* _Provided passage_

········

# Dw - Happy Christmas



## WHIZZER (Oct 25, 2005)

Hi All 

Just wanted to take the time to Wish you all a very Merry Christmas and a Happy New Year

We would like to thank our Sponsors, Traders, Supporters and Members for all the support over the last year and we hope you will all continue on our journey next year 

Have a Very Festive Period 

All the Best 

Bill


----------



## c87reed (Dec 9, 2015)

Best wishes to everyone, hope that you have an enjoyable festive period whatever your plans are.


----------



## muzzer (Feb 13, 2011)

Merry Christmas and a Happy New Year to one and all, might be a quiet year for me detailing wise, got a lot of things to get sorted over this next year but i'll still be about just lurking more than posting.

········

Pointing data for screenshots
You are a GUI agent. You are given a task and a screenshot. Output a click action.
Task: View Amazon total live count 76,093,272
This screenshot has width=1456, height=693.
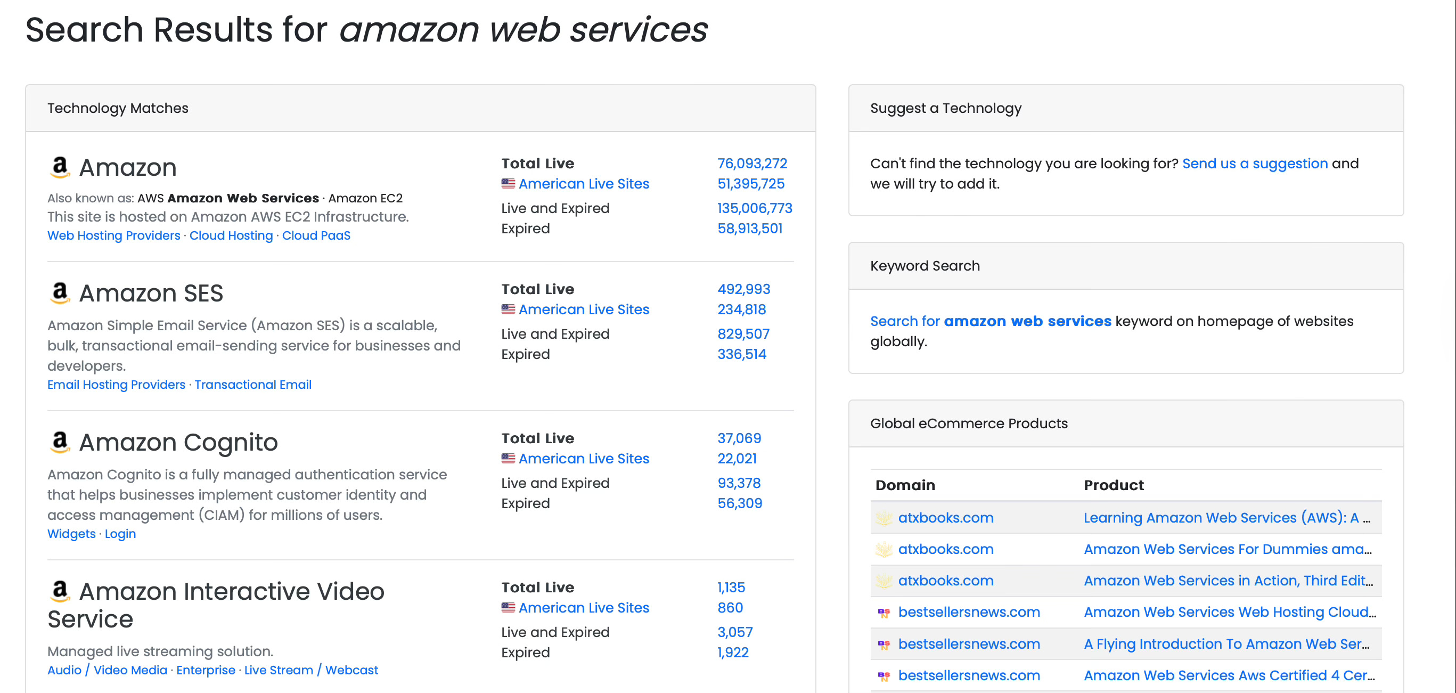click(x=752, y=163)
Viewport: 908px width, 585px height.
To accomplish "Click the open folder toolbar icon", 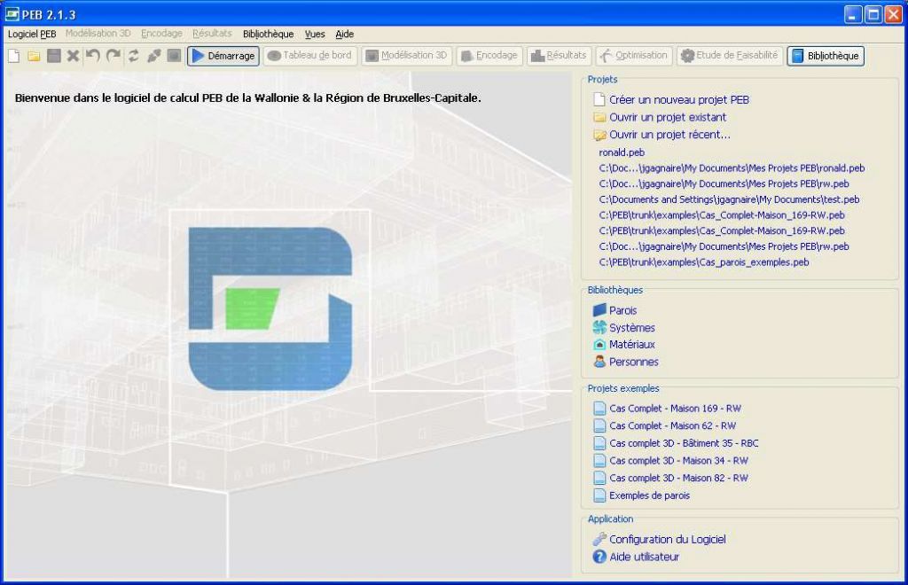I will (x=34, y=56).
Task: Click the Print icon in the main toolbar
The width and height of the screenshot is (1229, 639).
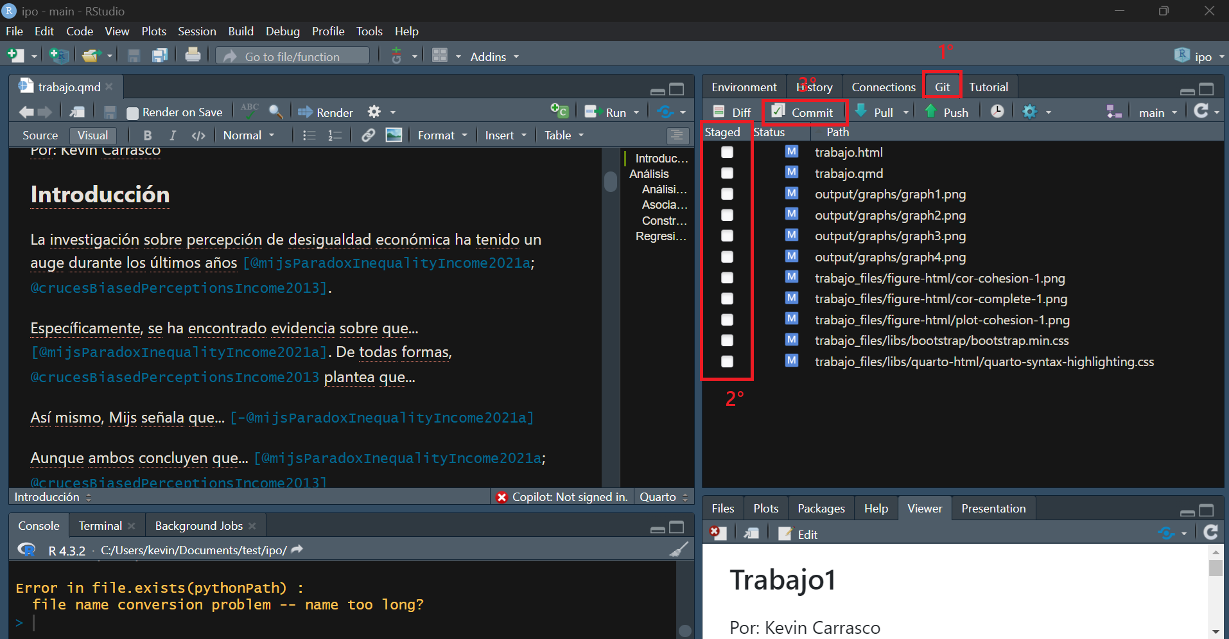Action: tap(193, 56)
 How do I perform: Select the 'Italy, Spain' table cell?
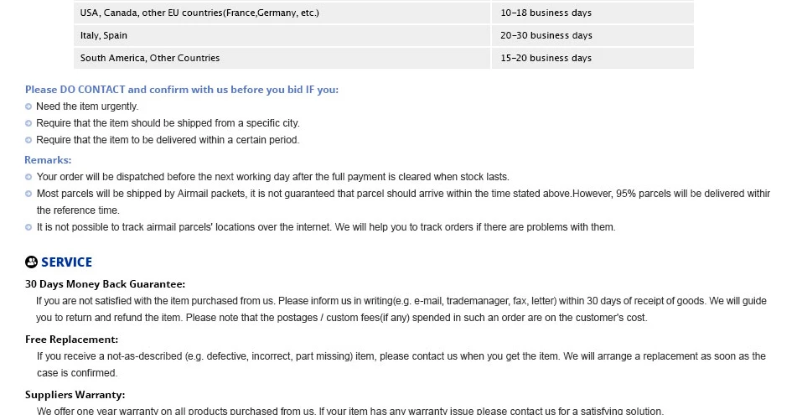[282, 35]
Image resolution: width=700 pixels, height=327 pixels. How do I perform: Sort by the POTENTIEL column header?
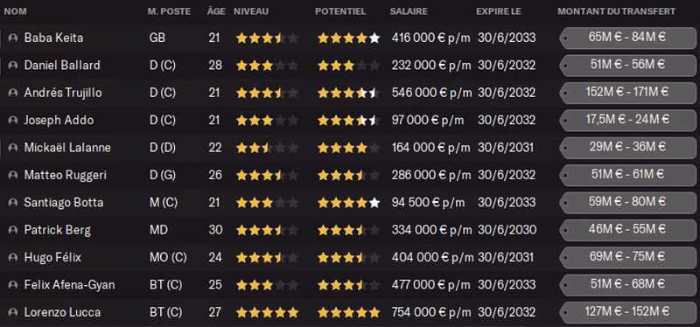(340, 11)
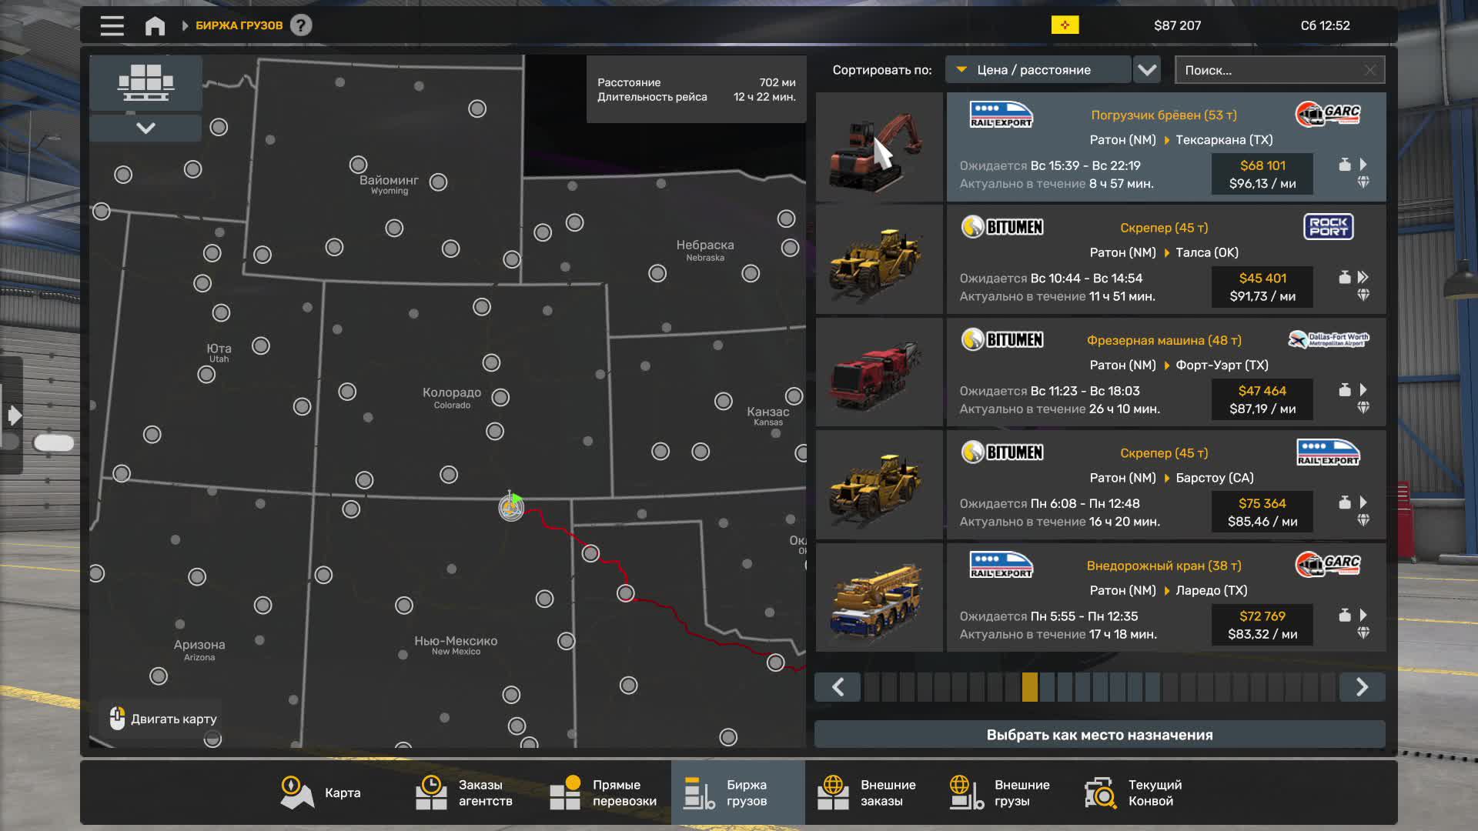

········

* _Goal_
Retype the Christmas greetings thread from "## muzzer (Feb" up to and including "more than posting.". The material above comes from a different source than the Christmas greetings thread.

* _Exercise solution_
## muzzer (Feb 13, 2011)

Merry Christmas and a Happy New Year to one and all, might be a quiet year for me detailing wise, got a lot of things to get sorted over this next year but i'll still be about just lurking more than posting.